I would imagine that these were the same in the case of writing scala.

DonatienTessier · ‎07-16-2019

Hi @Emiliano Parizzi,

You could parsed the timestamp after loading the file with using the withColumn (cf. https://stackoverflow.com/questions/39088473/pyspark-dataframe-convert-unusual-string-format-to-time....

from pyspark.sql import Row from pyspark.sql.functions import to_timestamp

(sc .parallelize([Row(dt='02/07/2019 14:51:32.869-08:00')]) .toDF() .withColumn("parsed", to_timestamp("dt", "MM/dd/yyyy HH:mm:ss.SSSXXX")) .show(1, False))

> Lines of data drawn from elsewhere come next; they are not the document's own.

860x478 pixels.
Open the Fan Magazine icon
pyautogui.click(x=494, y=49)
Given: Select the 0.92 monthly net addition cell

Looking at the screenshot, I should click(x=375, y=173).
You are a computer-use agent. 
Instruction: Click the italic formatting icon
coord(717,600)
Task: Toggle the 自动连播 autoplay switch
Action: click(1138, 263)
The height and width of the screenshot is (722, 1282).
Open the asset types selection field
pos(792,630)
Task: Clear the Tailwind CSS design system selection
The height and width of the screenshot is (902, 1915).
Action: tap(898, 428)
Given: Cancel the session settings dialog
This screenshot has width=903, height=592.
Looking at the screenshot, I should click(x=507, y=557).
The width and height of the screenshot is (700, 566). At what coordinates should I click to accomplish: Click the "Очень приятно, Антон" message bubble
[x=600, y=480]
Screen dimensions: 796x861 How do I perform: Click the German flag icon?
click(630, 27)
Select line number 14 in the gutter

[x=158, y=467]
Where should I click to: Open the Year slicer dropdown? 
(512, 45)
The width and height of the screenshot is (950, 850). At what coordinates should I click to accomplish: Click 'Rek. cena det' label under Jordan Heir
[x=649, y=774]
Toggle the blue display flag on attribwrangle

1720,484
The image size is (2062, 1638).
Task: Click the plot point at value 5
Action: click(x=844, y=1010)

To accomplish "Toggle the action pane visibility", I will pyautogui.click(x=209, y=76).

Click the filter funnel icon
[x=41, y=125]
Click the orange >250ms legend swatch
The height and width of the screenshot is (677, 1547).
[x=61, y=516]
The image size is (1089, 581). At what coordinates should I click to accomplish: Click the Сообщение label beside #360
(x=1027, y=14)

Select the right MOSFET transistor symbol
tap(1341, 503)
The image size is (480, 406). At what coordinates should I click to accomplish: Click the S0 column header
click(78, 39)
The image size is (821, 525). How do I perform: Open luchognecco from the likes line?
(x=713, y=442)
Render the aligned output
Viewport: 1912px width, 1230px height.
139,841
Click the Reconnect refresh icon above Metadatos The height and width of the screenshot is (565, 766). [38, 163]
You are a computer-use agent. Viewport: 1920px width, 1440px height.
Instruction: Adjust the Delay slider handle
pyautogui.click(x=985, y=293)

+-----------------------------+-------------------+ |dt |parsed | +-----------------------------+-------------------+ |02/07/2019 14:51:32.869-08:00|2019-02-07 22:51:32| +-----------------------------+-------------------+

SteveDocherty · ‎07-26-2019

# in python: explicitly define the schema, read in CSV data using the schema and a defined timestamp format [and an extra column to be used for partitioning; this part is optional] csvSchema = StructType([ StructField("Timestamp",TimestampType(),True), StructField("Name",StringType(),True), StructField("Value",DoubleType(),True) ])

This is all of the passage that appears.